Kepala DKK Balikpapan, Andi Sri Juliarty saat dimintai keterangan menjelaskan, saat itu yang bersangkutan membawa ke rumah sakit rujukan. Di mana pada tanggal 12 sampai 14 Agustus diakui Dio, adalah puncak tingginya kasus COVID-19 di Balikpapan. Pasalnya, ada banyak sekali yang dirawat di RS bahkan sampai menunggu.
"Sebenarnya bukan penolakan, memang saat itu kondisinya penuh. Tidak mungkin dan tidak boleh (ditolak), cuma mau bagaimana. Pasalnya, yang menjadi pusat rujukan itu penuh semua karena tingginya pasien," jelas Sri.
"Tentu konsentrasi tertuju pada yang prioritas dan emergency sehingga mungkin kesannya ada penolakan," dia menambahkan.

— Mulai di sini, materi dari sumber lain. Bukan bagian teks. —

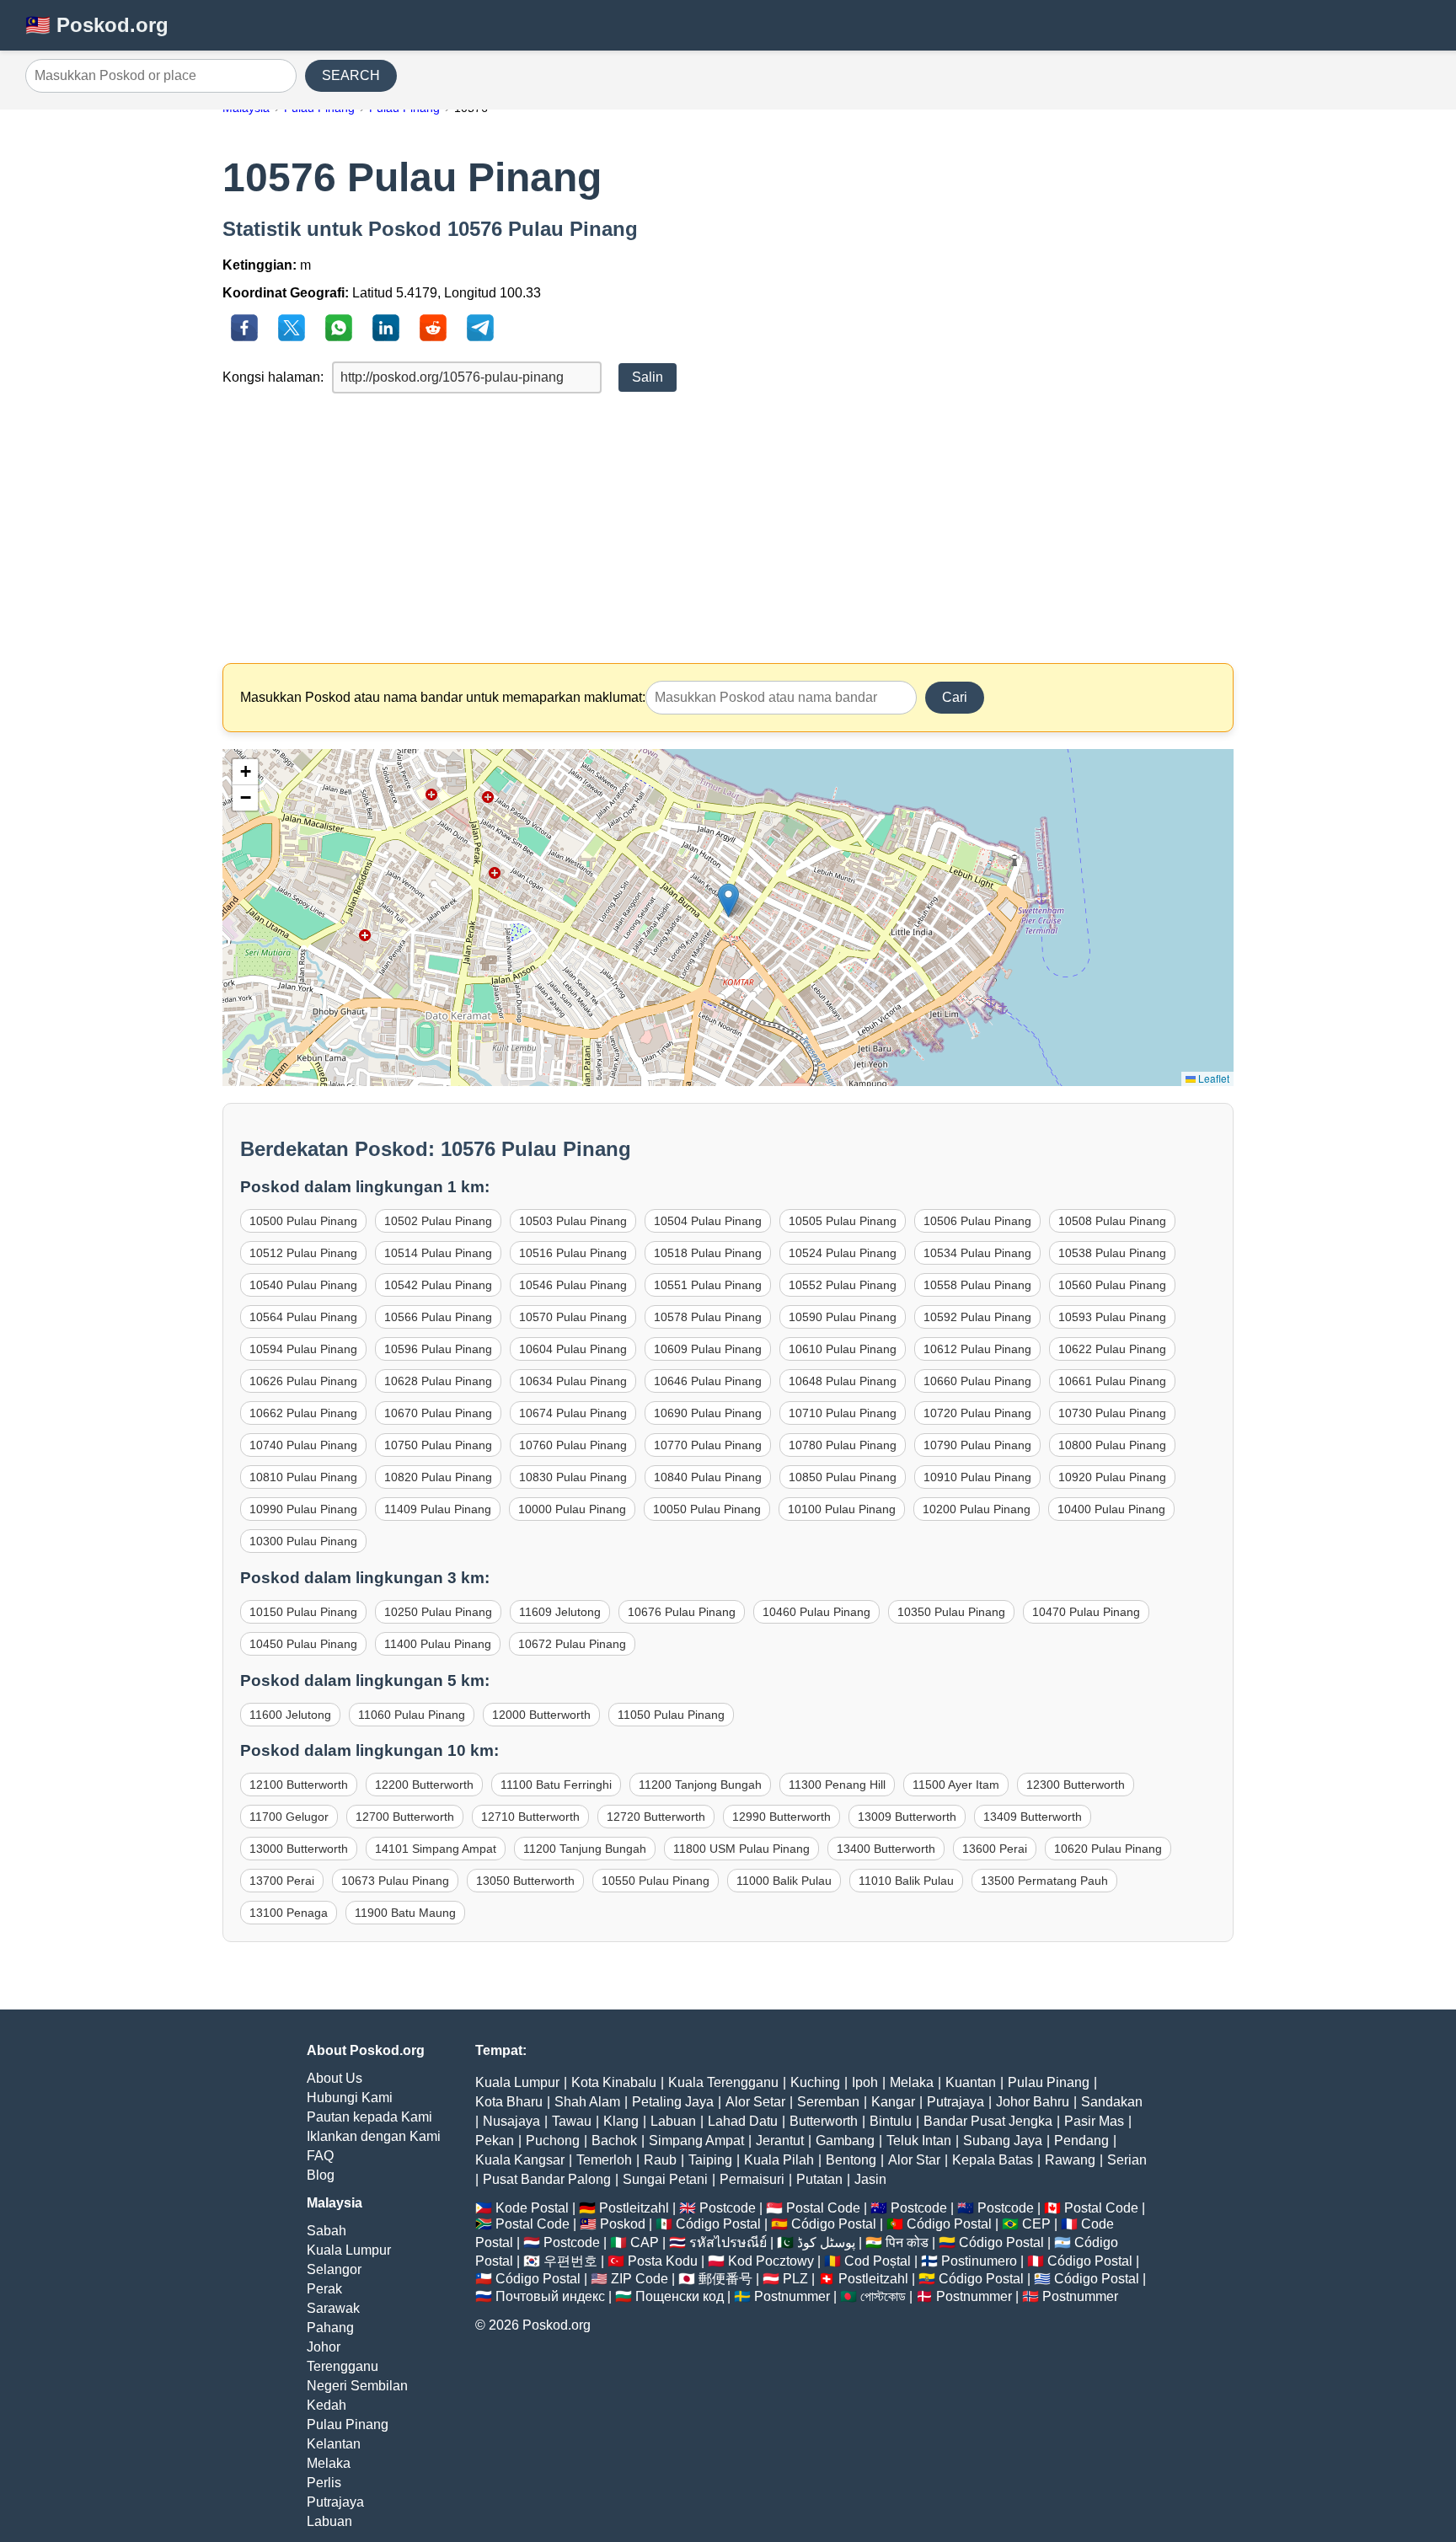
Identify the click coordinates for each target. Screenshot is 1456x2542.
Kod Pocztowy (771, 2261)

Meski begitu DKK Balikpapan menyampaikan permohonan maaf bila ada pasien yang terkesan ditolak oleh rumah sakit karena kondisi pasien COVID-19 tengah penuh. Untuk itu DKK telah bekerja sama dengan Rumah Sakit AURI guna menerima pasien umum atau COVID-19 dengan gejala ringan.
"Atas nama rumah sakit dan Dinas Kesehatan, kami mohon maaf atas kondisi saat itu. Dan kita saat ini sudah melakukan upaya langkah mengantisipasi hal ini," tutupnya.